Part 1 of 7 · Photo tagger series ~5 min read

A product photo tagger on AWS for a few dollars a month

An online shop takes a hundred photos of new stock and then sits down to the part nobody enjoys: typing a title for each one, writing alt text so the listing is readable for shoppers using a screen reader, picking tags and a category, and writing a short description. It is hours of repetitive work, and the results drift — one person writes “blue mug,” the next writes “Ceramic Coffee Cup — Navy,” and the catalog gets harder to search. This post walks through the design of a small tagger that looks at each new photo, drafts those details in one consistent voice, and hands them to the owner to approve. It never publishes on its own, and it flags any photo that looks wrong.

Key takeaways

  • Two ways a photo gets in: a Drive folder and a direct S3 drop. A new file starts the work.
  • A cheap deterministic step resizes the photo and runs quality checks before any model looks at it.
  • One Bedrock vision call drafts five fields: title, alt text, tags, category, and a short description.
  • Every draft waits for a human. Approve writes it to your store; nothing goes live on its own.
  • Designed on AWS for about $2.40/month at typical small-business volume.

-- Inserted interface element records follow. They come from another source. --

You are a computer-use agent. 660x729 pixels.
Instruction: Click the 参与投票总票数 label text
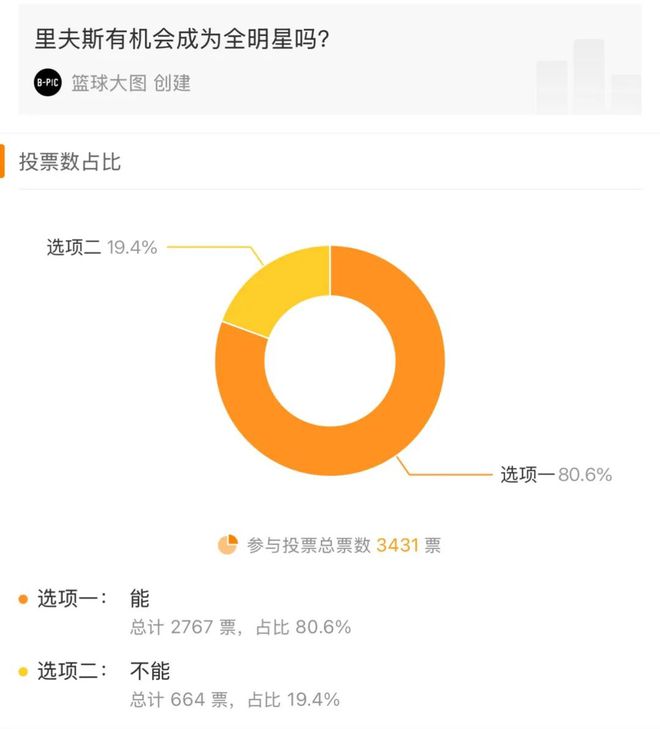pyautogui.click(x=309, y=545)
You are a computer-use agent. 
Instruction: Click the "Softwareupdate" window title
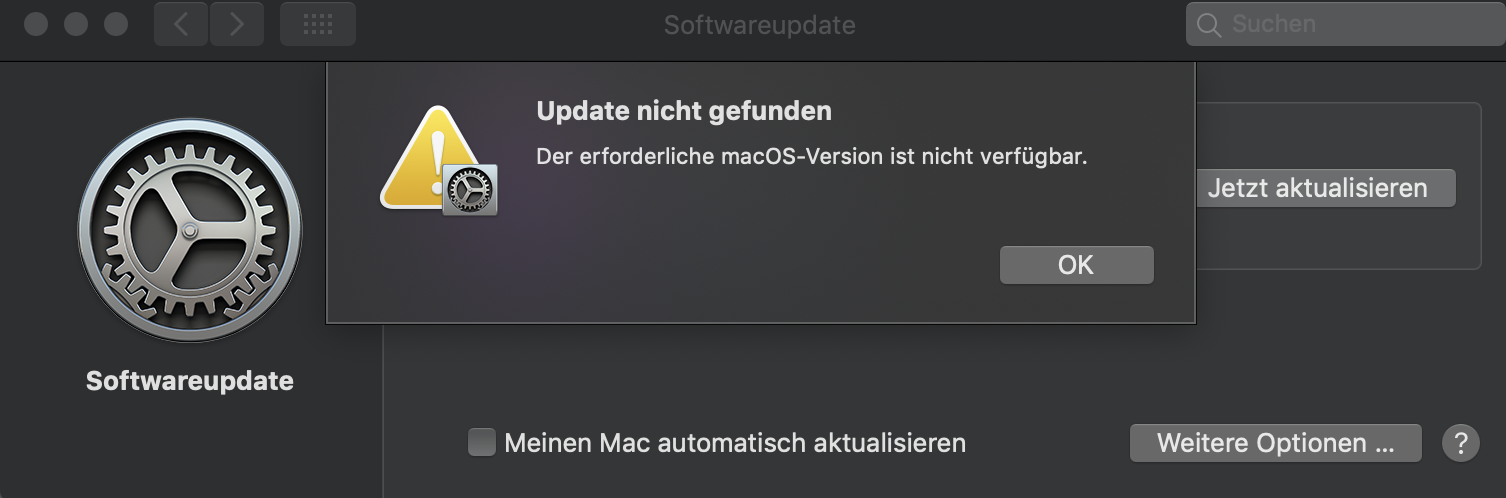[x=759, y=25]
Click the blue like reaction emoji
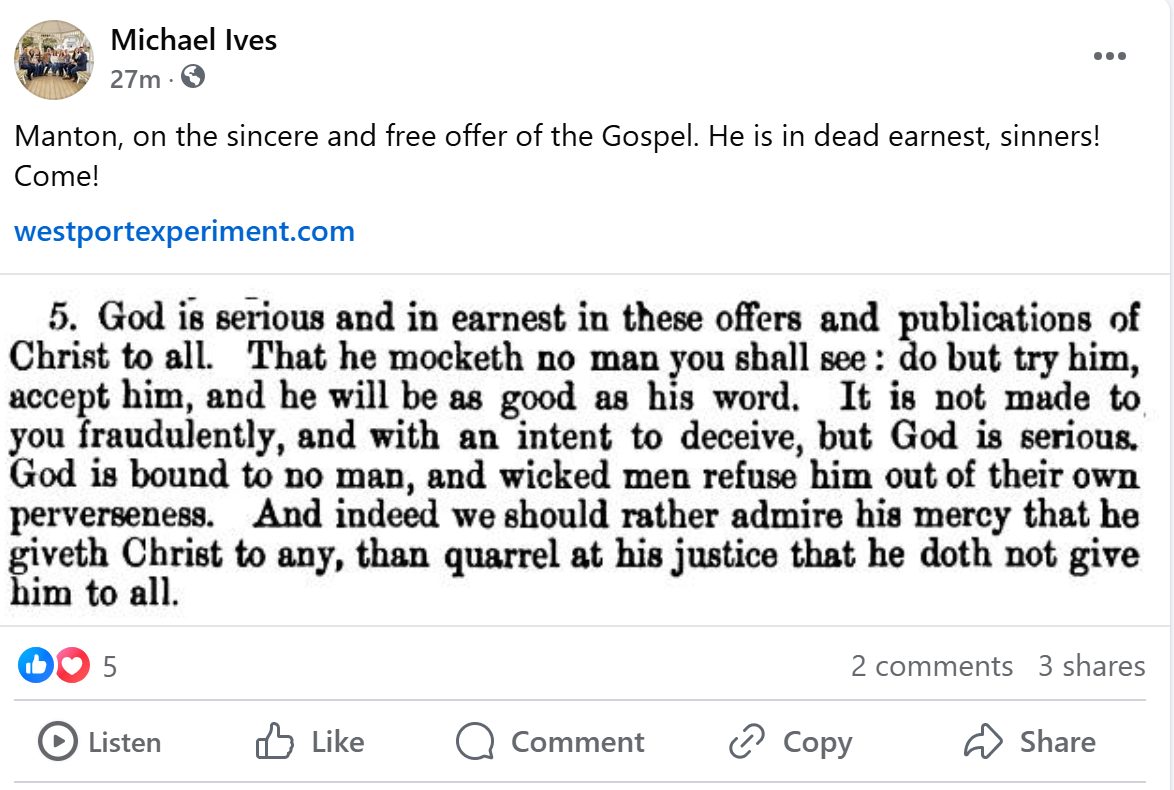 (x=36, y=665)
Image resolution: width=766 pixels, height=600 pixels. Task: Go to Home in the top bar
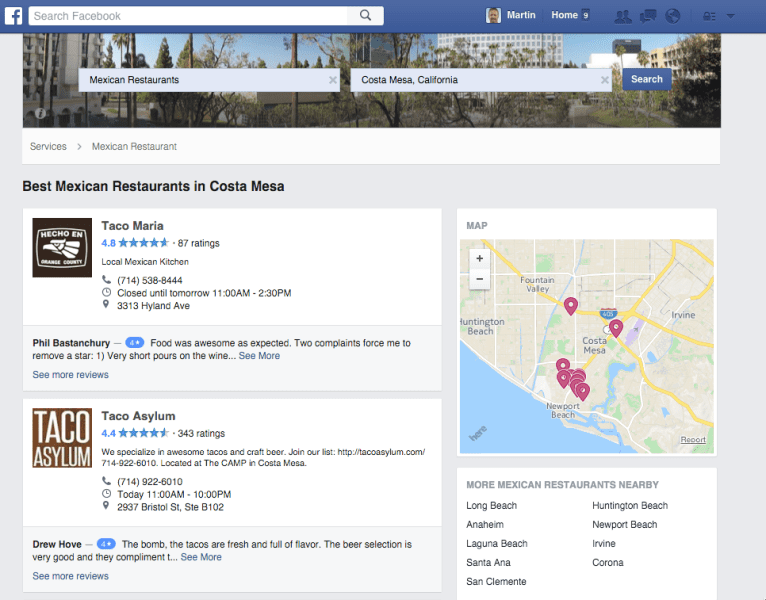[x=564, y=15]
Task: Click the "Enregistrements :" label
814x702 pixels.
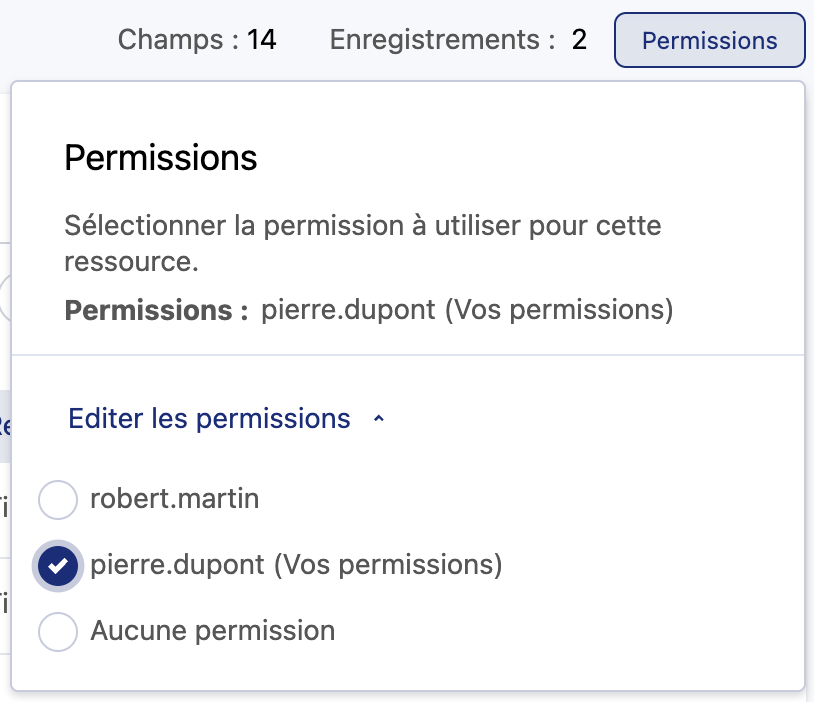Action: 442,41
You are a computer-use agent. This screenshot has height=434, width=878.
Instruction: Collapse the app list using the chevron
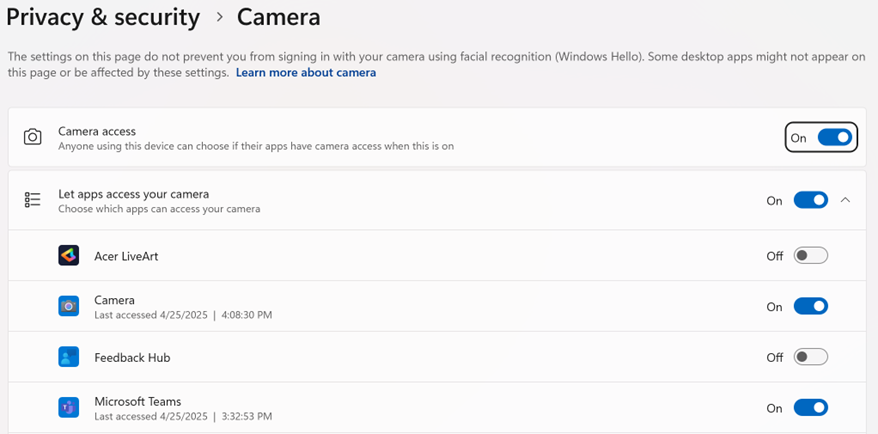pos(846,200)
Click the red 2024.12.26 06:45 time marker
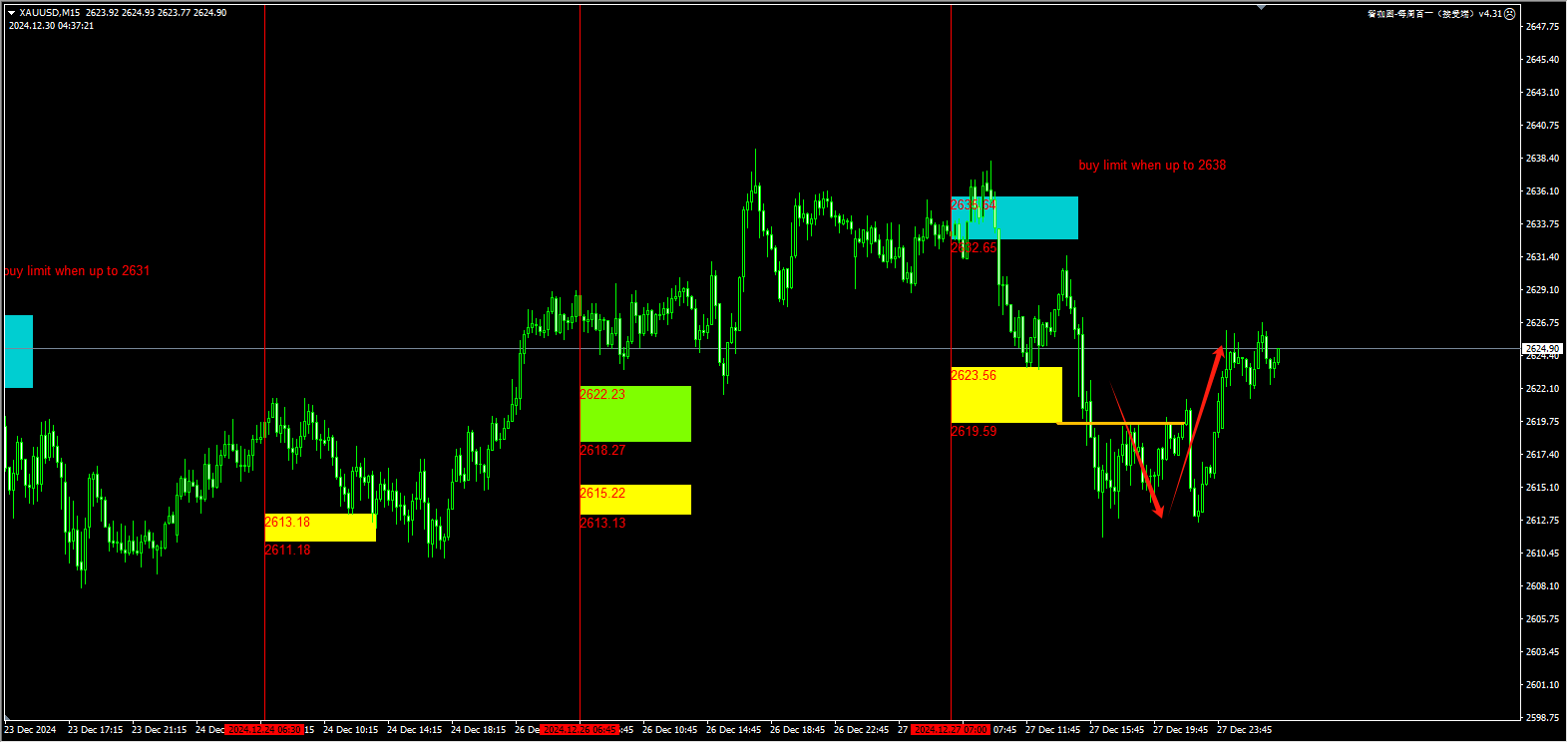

The whole system on one page

Before any code, here’s the shape of what we’re designing.

System architecture: two sources, three pieces inside AWS At the top, three external boxes in a row. Far left, "New photos" — a Google Drive folder where new product photos land, plus a direct S3 drop folder; either one adds a photo to be tagged. Centre, "Style and rules" — a Drive folder with a style doc covering title format, tag list, category list, and the words to prefer or avoid, plus the quality thresholds for rejecting a bad photo. Far right, "Owner" — the shop owner or merchandiser who reviews each draft; review cards land in their email or a simple web page. Each connects via an arrow to the AWS account container below. New photos have an outgoing arrow into AWS. Style and rules feed in to ground every draft. The owner receives a review card with the photo, the drafted title, alt text, tags, category, description, and Approve, Edit, and Reject buttons. Inside the AWS account are three components in a row, mirroring the layout above. On the left, the Photo intake — receives a photo from either source, resizes it, runs plain quality checks, and rejects anything too dark, blurry, or small. In the middle, the Reader — calls Bedrock vision once to read the photo and draft the five listing fields, each with a confidence score. On the right, the Review — shows the draft to the owner, writes the approved fields to the store or an export sheet, and flags anything wrong for a human. Internal arrows flow left to right. A note at the bottom reads: nothing reaches the store without a human approval — the tagger drafts, the owner decides. New photos Drive folder or S3 drop Style and rules format, tags, categories Owner where drafts land photos in grounds draft to review AWS account Photo intake resize, quality check, reject bad images Reader drafts five fields: title, alt, tags, cat, desc Review owner approves, writes to the store photo draft Nothing reaches the store without a human approval — the tagger drafts, the owner decides.
Fig 1. Two sources outside, three pieces inside AWS. Photos flow in from a Drive folder or a direct S3 drop. The Reader drafts five listing fields. Review shows the draft to the owner and writes the approved fields to the store.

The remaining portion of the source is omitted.